DI berbagai kanal social media, banyak yang memaki Marxisme. Ajaran Marx lalu dibongkar lalu disalah-salahkan. Saya tak berani ikut latah. Saya tak berani berkomentar atas sesuatu yang tak saya pahami benar.

Dulu, pernah ada tiga jilid terjemahan buku Das Kapital. Dalam satu jilid, terdapat lebih 1.000 lembar. Lebih tebal dari bantal yang tiap malam saya gunakan. Baru membaca lembaran awal, saya tak mengerti. Isinya adalah penjelasan tentang filsafat moral dan banyak analisis ekonomi. Otak saya tak sanggup menelaahnya. Seorang teman bercerita kalau di buku itu, Marx sempat mengambil contoh prilaku kapitalis Belanda di Sulawesi Selatan. Hah?

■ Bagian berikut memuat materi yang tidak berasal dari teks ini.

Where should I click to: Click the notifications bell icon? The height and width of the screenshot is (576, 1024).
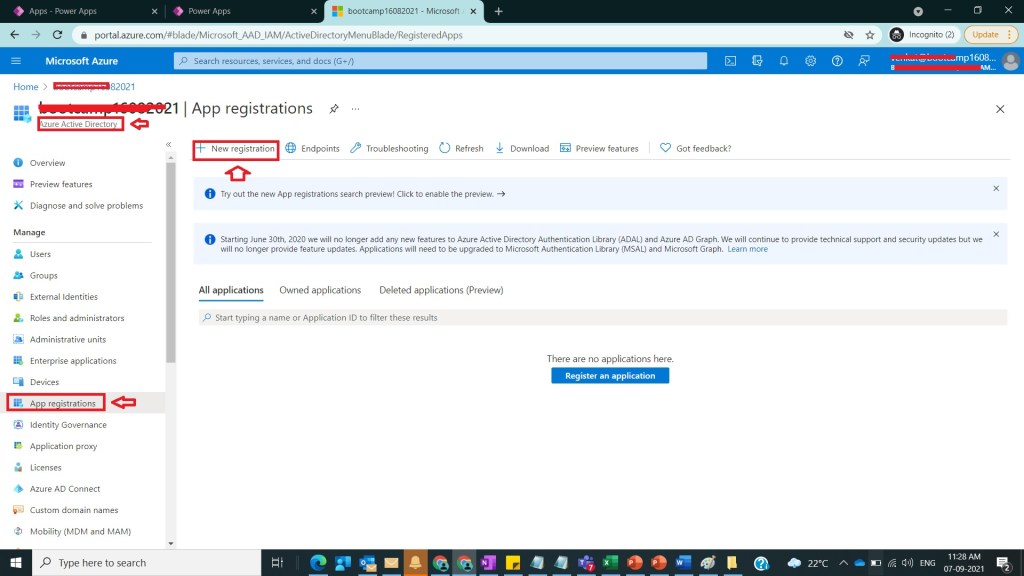[784, 61]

Dikarenakan saya tak membaca buku2 tebal itu, saya tak ingin ikut-ikut menyalahkan. Lagian, tak adil juga menyalahkan satu buku serius dan penuh analisis ekonomi, dengan bermodalkan bacaan terjemahan. Lebih parah lagi ketika hanya membaca sepenggal-sepenggal, lalu mengklaim diri memahaminya.

Yah demikianlah. Zaman telah berubah. Buku riset serius dengan halaman berlembar-lembar tiba-tiba dipatahkan hanya dengan satu atau dua paragraf. Jujur, saya suka senyum-senyum kalau membaca atau melihat yang seperti ini. Yang paling lucu adalah seorang aparat tiba-tiba menyatakan itu sesat, lalu mengeluarkan berbagai argumentasi. Seorang doktor saja belum tentu paham, apalagi orang yang belajar baris-berbaris di sekolah. Dan, saya pun tak paham.

"Aku mah apa atuh," kata seorang penyanyi dangdut. hahaha.